As the spread of generative AI drives a sharp rise in the volume of information companies must process, Connectionary is targeting a long-standing trade-off in the field: adding more information raises processing costs, while cutting it back reduces accuracy. The company’s approach is designed to lower token and computation costs while preserving accuracy. At the core of its platform is AID (Atomic Intelligence Decomposition), which converts unstructured information into structured intelligence.

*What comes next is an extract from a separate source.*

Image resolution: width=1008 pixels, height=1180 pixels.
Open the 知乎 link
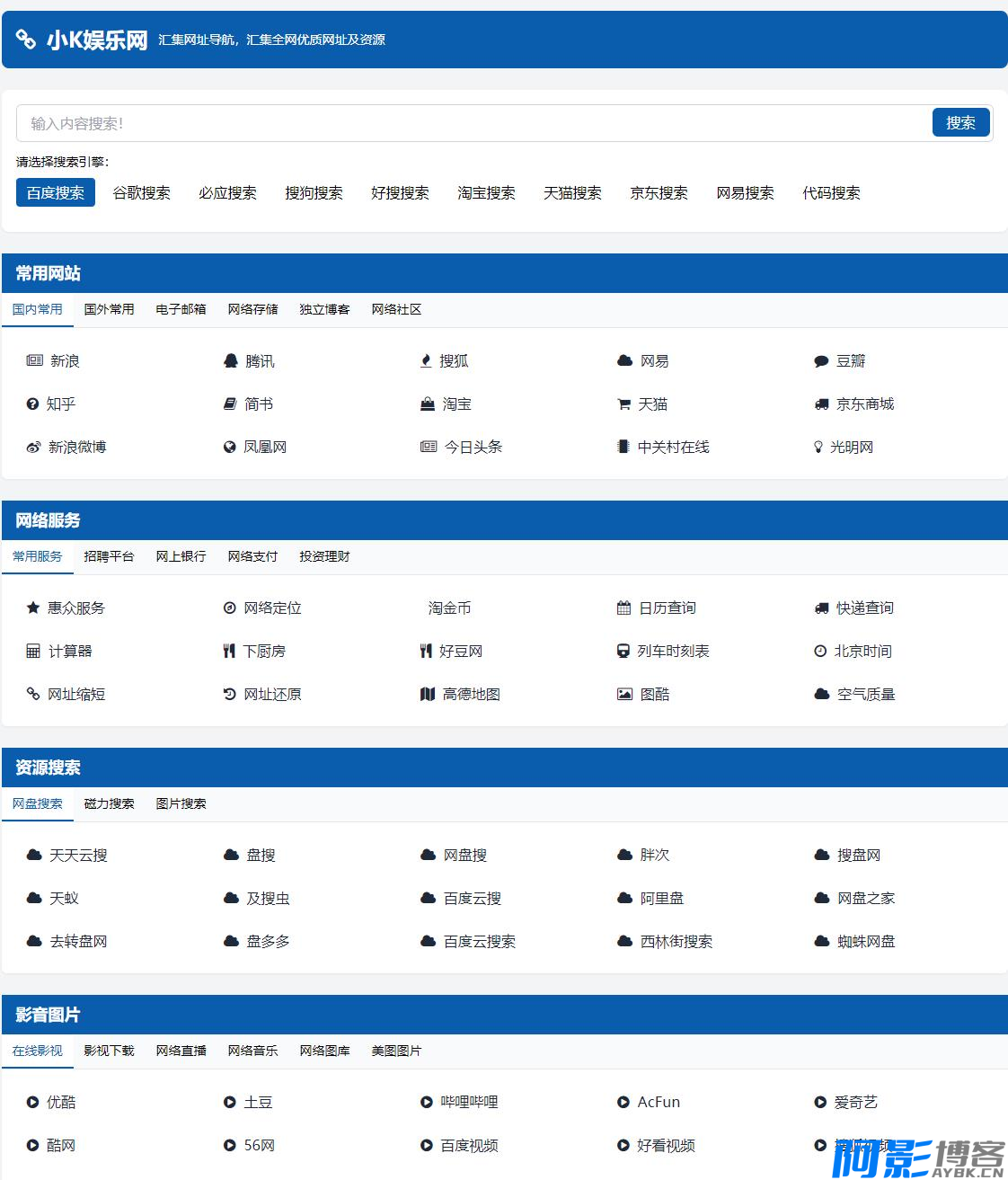point(60,404)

Connectionary is starting with the financial sector, where it has completed a proof-of-concept with a major domestic financial institution and been selected for Shinhan Future’s Lab, the startup accelerator program run by Shinhan Financial Group. The company plans to expand into decision intelligence for industries where precision is critical, including finance, semiconductors, aerospace and security, as well as into global policy and regulatory analysis.
Hwijae Ahn, Senior Investment Manager at Bluepoint Partners, who led the investment, said the trade-off between information-processing costs and accuracy is a structural challenge every company will eventually face. He said Bluepoint decided to invest based on Connectionary’s direct technical approach to that problem, the strength of its team, and the potential to expand from finance into other industries.
“In the era of generative AI, competitiveness won’t come from building bigger models, but from making more accurate, more trustworthy decisions at the same cost,” said Jiwon Lee, CEO of Connectionary. “We want to build the foundation that lets companies and institutions make decisions they can trust, using less computation.”